[NOTE C, Chap. IX. p. 111]
Just yesterday again—three days after the conversation mentioned in the note to chap. vii.—I met a devoted young missionary lady from the interior. As a conversation on prayer was proceeding, she interposed unasked with the remark, “But it is really impossible to find the time to pray as we wish to.” I could only answer, “Time is a quantity that accommodates itself to our will; what our hearts really consider of first importance in the day, [p196] we will soon succeed in finding time for.” It must surely be that the ministry of intercession has never been put before our students in Theological Halls and Missionary Training Homes as the most important part of their life-work. We have thought of our work in preaching or visiting as our real duty, and of prayer as a subordinate means to do this work successfully. Would not the whole position be changed if we regarded the ministry of intercession as the chief thing—getting the blessing and power of God for the souls entrusted to us? Then our work would take its right place, and become the subordinate one of really dispensing blessings which we had received from God. It was when the friend at midnight, in answer to his prayer, had received from Another as much as he needed, that he could supply his hungry friend. It was the intercession, going out and importuning, that was the difficult work; returning home with his rich supply to impart was easy, joyful work. This is Christ’s divine order for all thy work, my brother: First come, in utter poverty, every day, and get from God the blessing in intercession, go then rejoicingly to impart it.
[NOTE D, Chap. X. p. 123]
Let me once again refer my readers to William Law, and repeat what I have said before, that no book has so helped me to an insight into the place and work of the Holy Spirit in the economy of redemption as his Address to the Clergy.[2]

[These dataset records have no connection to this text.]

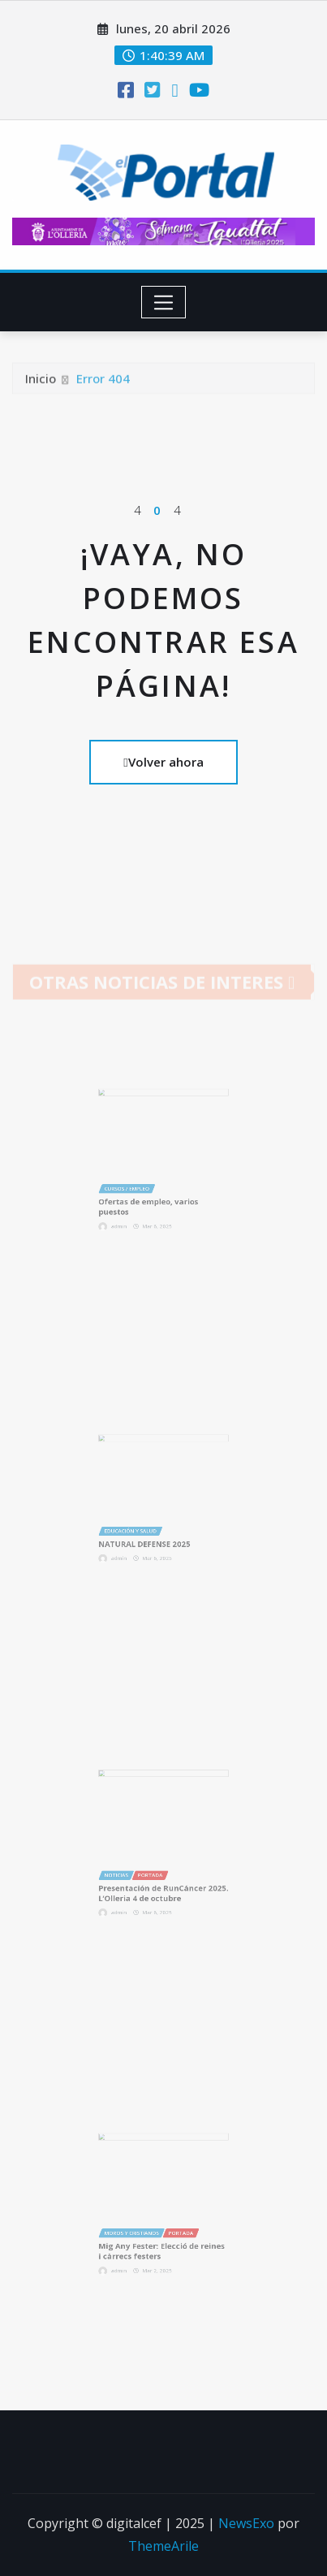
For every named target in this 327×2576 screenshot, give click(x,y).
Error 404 (103, 387)
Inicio (40, 387)
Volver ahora (163, 762)
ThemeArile (163, 2546)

The way in which he opens up how God’s one object was to dwell in man, making him partaker of His goodness and glory, other way than by himself living and working in him, gives one the key to what Pentecost and the sending forth of the Spirit of God’s Son into our hearts really means. It is Christ in God’s [p197] name really regaining and retaking possession of the home He had created for Himself. It is God entering into the secret depths of our nature there to “work to will and to do,” to “work that which is pleasing in His sight in Christ Jesus.” It is as this truth enters into us, and we see that there is and can be no good in us but what God works, that we shall see light on the Divine mystery of prayer, and believe in the Holy Spirit as breathing within us desires which God will fulfil when we yield to them, and believingly present them in the name of Christ. We shall then see that just as wonderful and prevailing as the intercession and prayer passing from the Incarnate Son to the Father in heaven is our intercourse with God; the Spirit, who is God, breathing and praying in us amid all our feebleness His heaven-born Divine petitions: what a heavenly thing prayer becomes.
The latter part of the above-mentioned book consists of extracts from Law’s letters. These have been published separately as a little shilling volume.[3] No one who will take the time quietly to read and master the so simple but deep teaching they contain, without being wonderfully strengthened in the confidence which is needed, if we are to pray much and boldly. As we learn that the Holy Spirit is within us to reveal Christ there, to make us in living reality partakers of His death, His life, His merit, His disposition, so that He is formed within us, we will begin to see how Divinely right and sure it is that our intercessions in His name must be heard; his own Spirit maintains the living union with Himself, in whom we are brought nigh to God, and gives us boldness of access; what I have so feebly said in the chapter on the Spirit of Supplication will get new meaning; and, what is more, the exercise of prayer a new attractiveness; its solemn Divine mystery will humble us, its unspeakable privilege lift us up in faith and adoration.
[2] The Power of the Spirit: An Address to the Clergy. By William Law. With additional Extracts and an Introduction by Rev. A. M. James Nisbet & Co. 2s. 6d.
[3] The Divine Indwelling. Selections from the Letters of William Law. With Introduction by A. M. James Nisbet & Co.